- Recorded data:
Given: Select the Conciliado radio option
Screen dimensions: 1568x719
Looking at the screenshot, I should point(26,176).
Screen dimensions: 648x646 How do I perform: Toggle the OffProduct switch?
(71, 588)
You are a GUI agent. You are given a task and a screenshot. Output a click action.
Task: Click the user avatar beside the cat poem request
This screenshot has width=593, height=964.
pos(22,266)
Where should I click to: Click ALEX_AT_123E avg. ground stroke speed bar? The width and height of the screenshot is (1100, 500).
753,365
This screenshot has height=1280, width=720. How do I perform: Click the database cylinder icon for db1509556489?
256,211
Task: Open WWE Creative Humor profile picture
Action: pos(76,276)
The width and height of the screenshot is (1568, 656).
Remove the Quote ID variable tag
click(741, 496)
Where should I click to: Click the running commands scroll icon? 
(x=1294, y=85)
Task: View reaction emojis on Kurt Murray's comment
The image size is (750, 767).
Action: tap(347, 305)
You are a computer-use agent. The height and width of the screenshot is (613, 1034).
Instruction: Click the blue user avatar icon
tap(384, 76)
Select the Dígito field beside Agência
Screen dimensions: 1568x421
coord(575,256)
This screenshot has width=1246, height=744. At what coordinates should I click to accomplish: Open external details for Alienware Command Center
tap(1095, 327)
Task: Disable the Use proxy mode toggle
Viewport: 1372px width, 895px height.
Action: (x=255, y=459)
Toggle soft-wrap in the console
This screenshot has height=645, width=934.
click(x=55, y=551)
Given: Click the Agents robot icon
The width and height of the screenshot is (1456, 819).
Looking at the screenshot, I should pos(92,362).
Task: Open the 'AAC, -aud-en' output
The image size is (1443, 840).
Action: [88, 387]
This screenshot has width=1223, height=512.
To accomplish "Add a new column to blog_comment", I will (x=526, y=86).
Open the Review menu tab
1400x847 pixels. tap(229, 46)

- Task instructions: Recast the records above as a JSON list of strings with one string per line, skipping any blank lines.

- Answer below:
[
  "Given: Select the Conciliado radio option",
  "Screen dimensions: 1568x719",
  "Looking at the screenshot, I should point(26,176).",
  "Screen dimensions: 648x646 How do I perform: Toggle the OffProduct switch?",
  "(71, 588)",
  "You are a GUI agent. You are given a task and a screenshot. Output a click action.",
  "Task: Click the user avatar beside the cat poem request",
  "This screenshot has width=593, height=964.",
  "pos(22,266)",
  "Where should I click to: Click ALEX_AT_123E avg. ground stroke speed bar? The width and height of the screenshot is (1100, 500).",
  "753,365",
  "This screenshot has height=1280, width=720. How do I perform: Click the database cylinder icon for db1509556489?",
  "256,211",
  "Task: Open WWE Creative Humor profile picture",
  "Action: pos(76,276)",
  "The width and height of the screenshot is (1568, 656).",
  "Remove the Quote ID variable tag",
  "click(741, 496)",
  "Where should I click to: Click the running commands scroll icon? ",
  "(x=1294, y=85)",
  "Task: View reaction emojis on Kurt Murray's comment",
  "The image size is (750, 767).",
  "Action: tap(347, 305)",
  "You are a computer-use agent. The height and width of the screenshot is (613, 1034).",
  "Instruction: Click the blue user avatar icon",
  "tap(384, 76)",
  "Select the Dígito field beside Agência",
  "Screen dimensions: 1568x421",
  "coord(575,256)",
  "This screenshot has width=1246, height=744. At what coordinates should I click to accomplish: Open external details for Alienware Command Center",
  "tap(1095, 327)",
  "Task: Disable the Use proxy mode toggle",
  "Viewport: 1372px width, 895px height.",
  "Action: (x=255, y=459)",
  "Toggle soft-wrap in the console",
  "This screenshot has height=645, width=934.",
  "click(x=55, y=551)",
  "Given: Click the Agents robot icon",
  "The width and height of the screenshot is (1456, 819).",
  "Looking at the screenshot, I should pos(92,362).",
  "Task: Open the 'AAC, -aud-en' output",
  "The image size is (1443, 840).",
  "Action: [88, 387]",
  "This screenshot has width=1223, height=512.",
  "To accomplish \"Add a new column to blog_comment\", I will (x=526, y=86).",
  "Open the Review menu tab",
  "1400x847 pixels. tap(229, 46)"
]